Atualmente, Sheila está com 81 ratinhos, destes, 39 (todos machos) nasceram com comportamento tipo autista. Para comprovar que o rato nasceu com o comportamento, uma série de testes são feitos. “A gente faz testes comportamentais, como o campo aberto e interação social. Esse rato, com comportamento tipo autista, quando nós o colocamos nessas caixas, a gente espera que, antes do canabidiol, eles tenham um comportamento repetitivo de limpeza muito acentuado, que eles fiquem em duas patas por muito tempo, repetidas vezes, que eles não queiram explorar o território novo. Nós chamamos essas atitudes de comportamento ansioso.
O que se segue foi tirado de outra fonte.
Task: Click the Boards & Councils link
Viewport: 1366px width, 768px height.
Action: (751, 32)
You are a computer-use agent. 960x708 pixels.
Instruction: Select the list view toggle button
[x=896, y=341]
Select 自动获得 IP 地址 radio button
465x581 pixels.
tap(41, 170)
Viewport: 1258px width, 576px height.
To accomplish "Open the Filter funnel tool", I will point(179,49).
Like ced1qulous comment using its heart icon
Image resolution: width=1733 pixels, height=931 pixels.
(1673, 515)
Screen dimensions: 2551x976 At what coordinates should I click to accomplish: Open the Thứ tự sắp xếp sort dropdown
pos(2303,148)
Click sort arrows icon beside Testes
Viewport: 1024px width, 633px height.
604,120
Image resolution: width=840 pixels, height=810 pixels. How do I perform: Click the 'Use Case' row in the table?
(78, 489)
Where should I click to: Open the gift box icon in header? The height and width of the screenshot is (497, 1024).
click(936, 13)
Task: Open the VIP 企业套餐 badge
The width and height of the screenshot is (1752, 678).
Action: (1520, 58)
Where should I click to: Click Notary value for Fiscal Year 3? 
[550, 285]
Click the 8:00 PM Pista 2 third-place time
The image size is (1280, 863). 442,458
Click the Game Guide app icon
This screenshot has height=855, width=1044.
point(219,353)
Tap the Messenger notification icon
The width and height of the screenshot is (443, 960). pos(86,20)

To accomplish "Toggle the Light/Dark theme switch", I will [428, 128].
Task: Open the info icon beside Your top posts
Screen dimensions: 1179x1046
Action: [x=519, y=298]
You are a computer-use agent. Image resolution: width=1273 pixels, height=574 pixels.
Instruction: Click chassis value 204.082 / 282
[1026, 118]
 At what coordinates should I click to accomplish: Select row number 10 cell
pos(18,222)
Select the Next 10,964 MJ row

Após o canabidiol, a gente espera que esse comportamento ansioso reduza”, explica a pesquisadora. E a estudante tem boas notícias: “nós tivemos uma primeira remessa de animais testados e podemos dizer que o canabidiol está, sim, auxiliando no comportamento ansioso dos animais tipo autista quando eles são colocados em um ambiente novo”. Por utilizar animais em seus estudos, a pesquisa passou por avaliação e recebeu aprovação do Comitê de Ética da Universidade Regional de Blumenau.
Repetição
Após o tratamento com canabidiol, os testes comportamentais são repetidos para avaliar se a substância fez efeito. Depois, as pesquisadoras também fazem testes no organismo do animal. “Após esse segundo teste comportamental, nós coletando material e fazemos a análise do estresse oxidativo e metabolismo energético. Essa parte do estresse oxidativo é algo novo na literatura, ninguém nunca fez na questão do autismo. Nós queremos descobrir se os radicais livres estão envolvidos na etiologia do autismo e se nós podemos contribuir com um futuro tratamento ou uma pesquisa na parte de radicais livres e antioxidantes na dosagem do nosso estresse oxidativo aqui”. Depois dessa fase de testes, a estudante ainda terá bastante trabalho, pois iniciam as análises estatísticas e a parte de escrita do trabalho. Mas ela espera que a pesquisa possa contribuir para o desenvolvimento de pessoas que nascem com o TEA. “Eu espero que a minha pesquisa possa responder, futuramente, em uma pesquisa clínica, quem sabe, qual a dosagem terapêutica correta do canabidiol que possa auxiliar no comportamento autista”.
Parcerias
A pesquisa conta com duas importantes parcerias: a professora doutora Daniela Delwing de Lima, da Universidade da Região de Joinville, a Univille e a professora doutora Ângela Wyse, da Universidade Federal do Rio Grande do Sul (UFRGS). “Essas parcerias são super importantes porque nos permitem avançar nos estudos. Técnicas que não conseguimos aplicar aqui, por exemplo, podemos avaliar em outros laboratórios”, destaca a professora Débora.
Grupo de pesquisas
Pesquisas como essa são fundamentais para o desenvolvimento da sociedade, avanço em tratamentos de saúde, descoberta de novos remédios e até cura para doenças. A professora Débora é coordenadora do grupo de pesquisa da FURB “Neurociências e Comportamento”, que desenvolve outros estudos relevantes. “Através de vários testes, vários parâmetros, nós tentamos entender quais são os mecanismos que estão envolvidos na fisiopatologia de uma série de doenças, especialmente aquelas que acometem o sistema nervoso central, como, por exemplo, a depressão, doença de Parkinson, agora o autismo e, além dessas, algumas doenças metabólicas, como o diabetes mellitus. A gente tenta, através do uso da natureza, extrair extratos, frações e compostos de plantas que possam ser testados biologicamente e buscamos efeitos biológicos através de modelos animais para sabermos se eles terão algum benefício ou não”, observa a professora.